Elle reconnaît que :
Titulaire d’aucun diplôme dans le domaine d’aide à la personne, cette personne a été rapidement embauchée par l’ancienne direction qui lui précise qu’ils « ont besoin de personne pour faire des heures ».Cette dame avait peur de tomber depuis qu’elle avait fait une chute. Dès qu’on la manipulait elle avait toujours peur. Mais j’ai déjà entendu une collègue lui dire « arrêtez de faire du cinéma, on y va ! ». Elle était brutale dans ses propos ce qui ne rassurait pas la dame.
Effectivement comme beaucoup d’EHPAD, la main d’œuvre manque et très vite, elle constate que le manque de moyens humains n’a d’égal que le manque de moyens financiers.
Un quota de draps
La nuit, il n’y avait que deux aidants pour tout le bâtiment soit 94 résidents répartis sur 3 niveaux dont une unité Alzheimer. En journée entre 10 et 15 personnes travaillent dans cet EHPAD.
On n’a pas le temps de bien s’occuper des résidents, il faut faire très vite au détriment de la qualité du soin.Pour moi, la maltraitance au quotidien commence par le quota de draps pour la literie des résidents. Je trouve cela déplorable, on est jamais à l’abri d’une mauvaise digestion, d’une épidémie de gastro. Quand on leur précisait qu’on avait plus de draps on nous répondait tant pis et les personnes dormaient sur le matelas.

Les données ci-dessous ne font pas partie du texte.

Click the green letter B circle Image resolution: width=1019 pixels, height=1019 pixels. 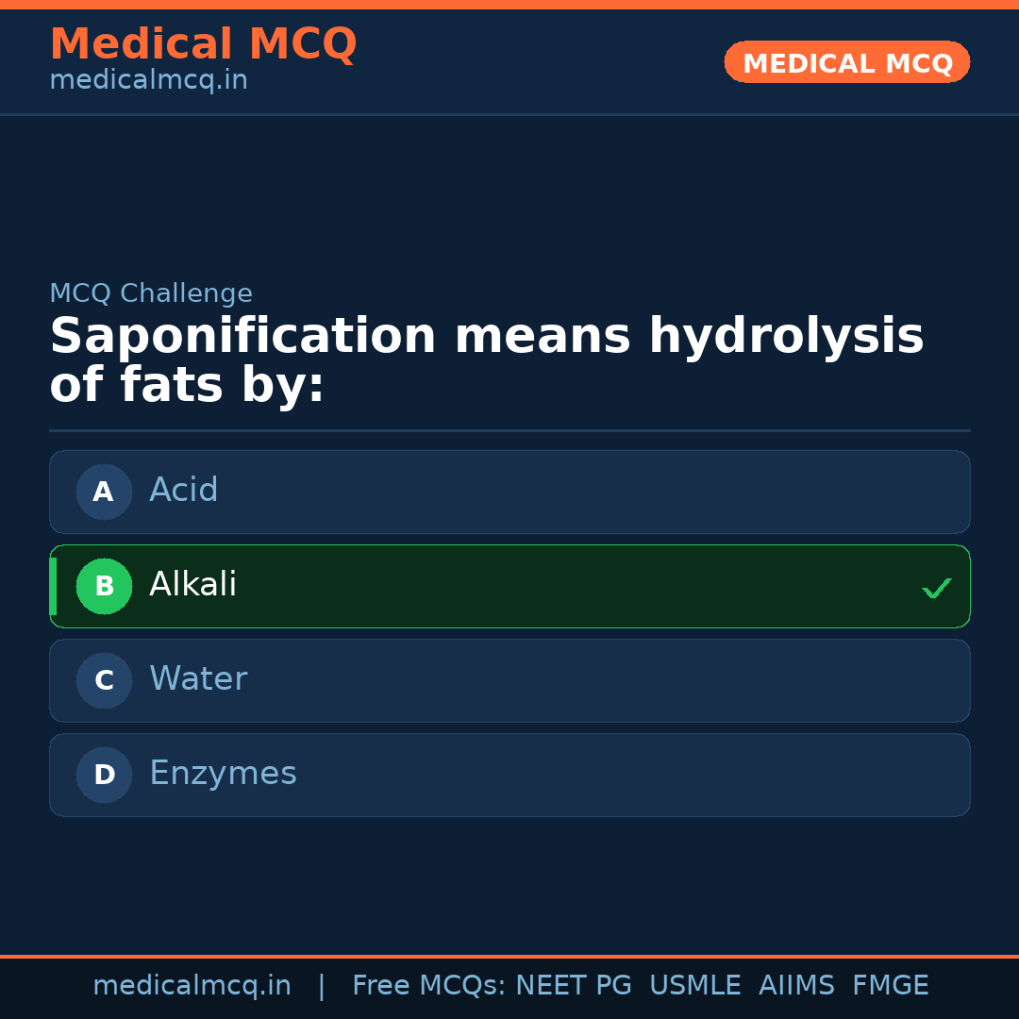pos(104,586)
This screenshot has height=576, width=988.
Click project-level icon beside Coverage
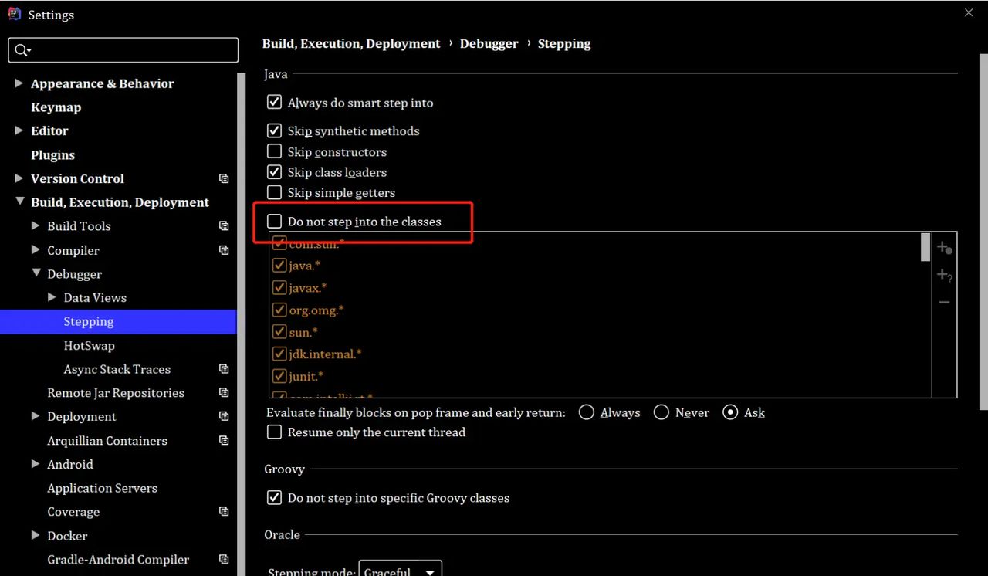(224, 512)
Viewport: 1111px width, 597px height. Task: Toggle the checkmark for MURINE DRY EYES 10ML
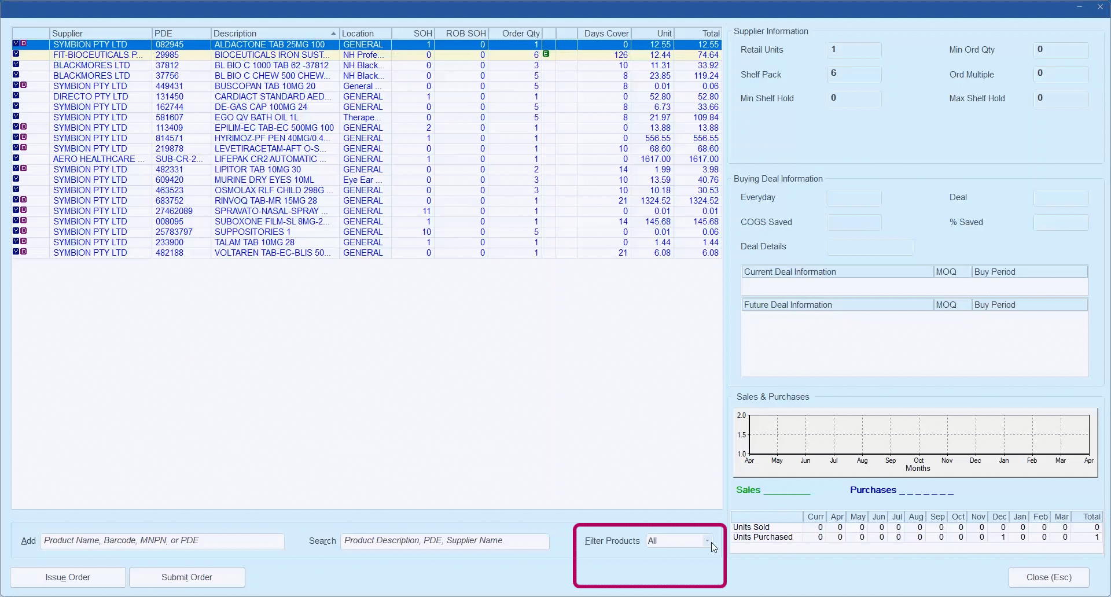click(x=16, y=179)
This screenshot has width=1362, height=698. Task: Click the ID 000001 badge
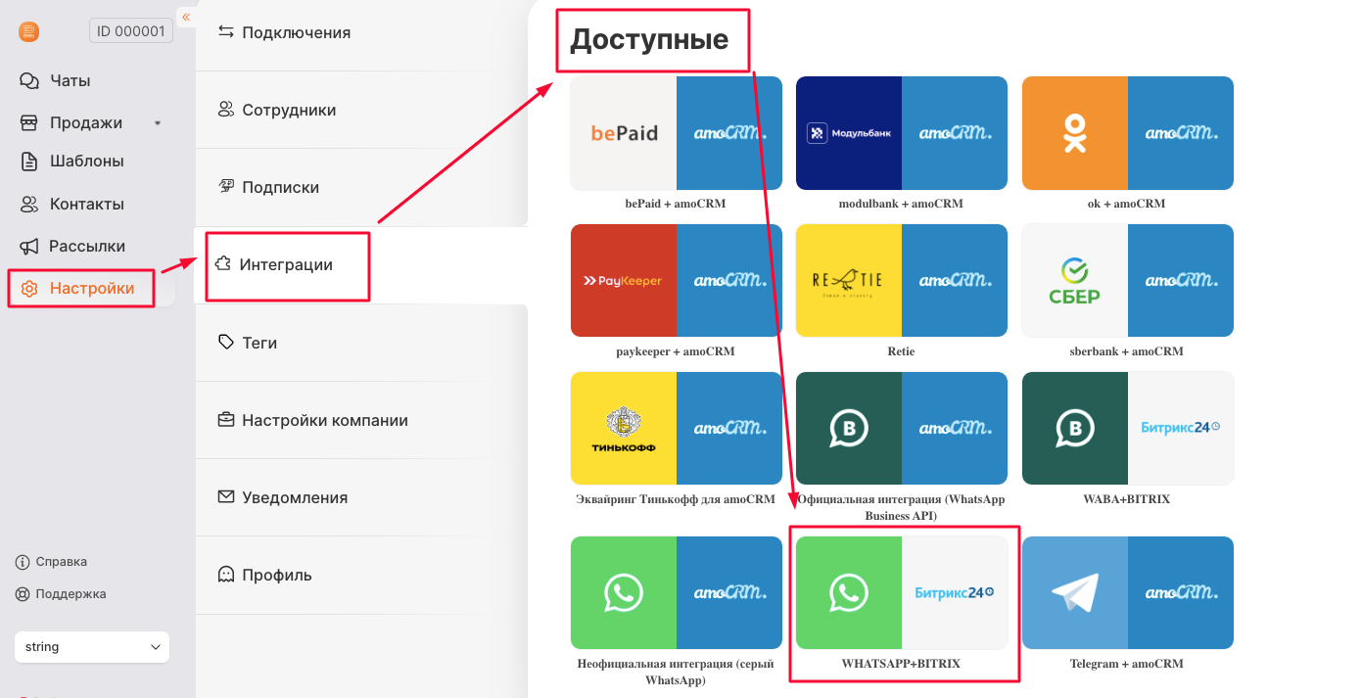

Rien ne change malgré un changement de direction
La directrice qui m’avait embauchée a été licenciée, je pensais que ça allait changé des choses mais en parlant avec mes anciens collègues je me suis rendue compte que rien n’a changé.Un de ses pires souvenirs : avoir retrouvé une résidente le visage en sang
Quand un jour j’ai pris mon quart, j’ai retrouvé une dame par terre en sang avec les lunettes incrustées dans le visage parce qu’elle était tombée face la première. Les collègues n’avaient pas eu le temps de coucher la dame, ils l’avaient laissé dans son fauteuil et quand elle a voulu se coucher elle est tombée. Cette dame-là avait eu un AVC elle ne pouvait pas se déplacer toute seule. C’était un carnage. Il n’y a pas eu d’enquête en interne pour savoir comment cet accident a pu se passer. Aucune sanction n’a été prise.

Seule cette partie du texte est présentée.